Counting confirmed cases became the highest priority, and the media demanded this from health authorities. Suspected cases were not as important, even when they were serious or caused more deaths than the new virus.

Other national priorities and more pressing public health needs were put aside, and sometimes the pandemic was used for purposes that had nothing to do with control of the disease. In such a context, the public expects and often demands authorities to carry out visible and urgent actions to demonstrate their concern for protecting the health of citizens. Among the most common are closing airports and using extreme measures to control foreign borders.

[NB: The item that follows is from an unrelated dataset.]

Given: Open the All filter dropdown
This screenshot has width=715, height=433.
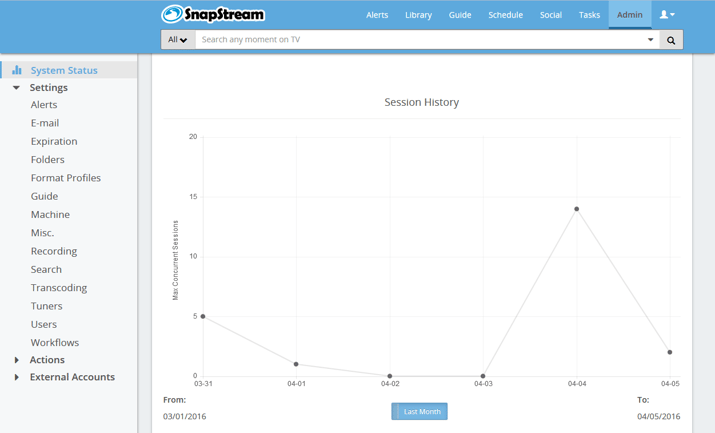Looking at the screenshot, I should click(x=178, y=40).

Such actions require a major investment of resources and personnel, and have proven time and again to have little value in preventing a disease from entering a country.

The health sector took the lead in responding to the outbreak in almost all countries, but in many cases, they also took charge of actions that should have been dealt with by other sectors and actors, were unrelated to surveillance and diagnosis of disease, and were only marginally relevant to the response, if at all. A major weakness was the lack of more active involvement from the health services network, precisely those who were treating the sick.

Why all the actors who were involved in preparing for the pandemic did not take action during the response phase is an important question. There are still major challenges in combating this disease, which is here to stay, and whose future behavior may be more severe than what we have seen thus far. It is imperative that the health sector, where it has not done so, be open, strengthen coordination with other sectors, and share responsibility. Institutions and countries as a whole must recognize and make better use of their national potential.

It is still possible to strengthen information management, improve how institutions build capacity, use a multisectoral approach to solving problems, and to make the most of regional solidarity. We must remember that new problems require new resources. It is necessary to maintain a balance between responding to the pandemic and other public health priorities.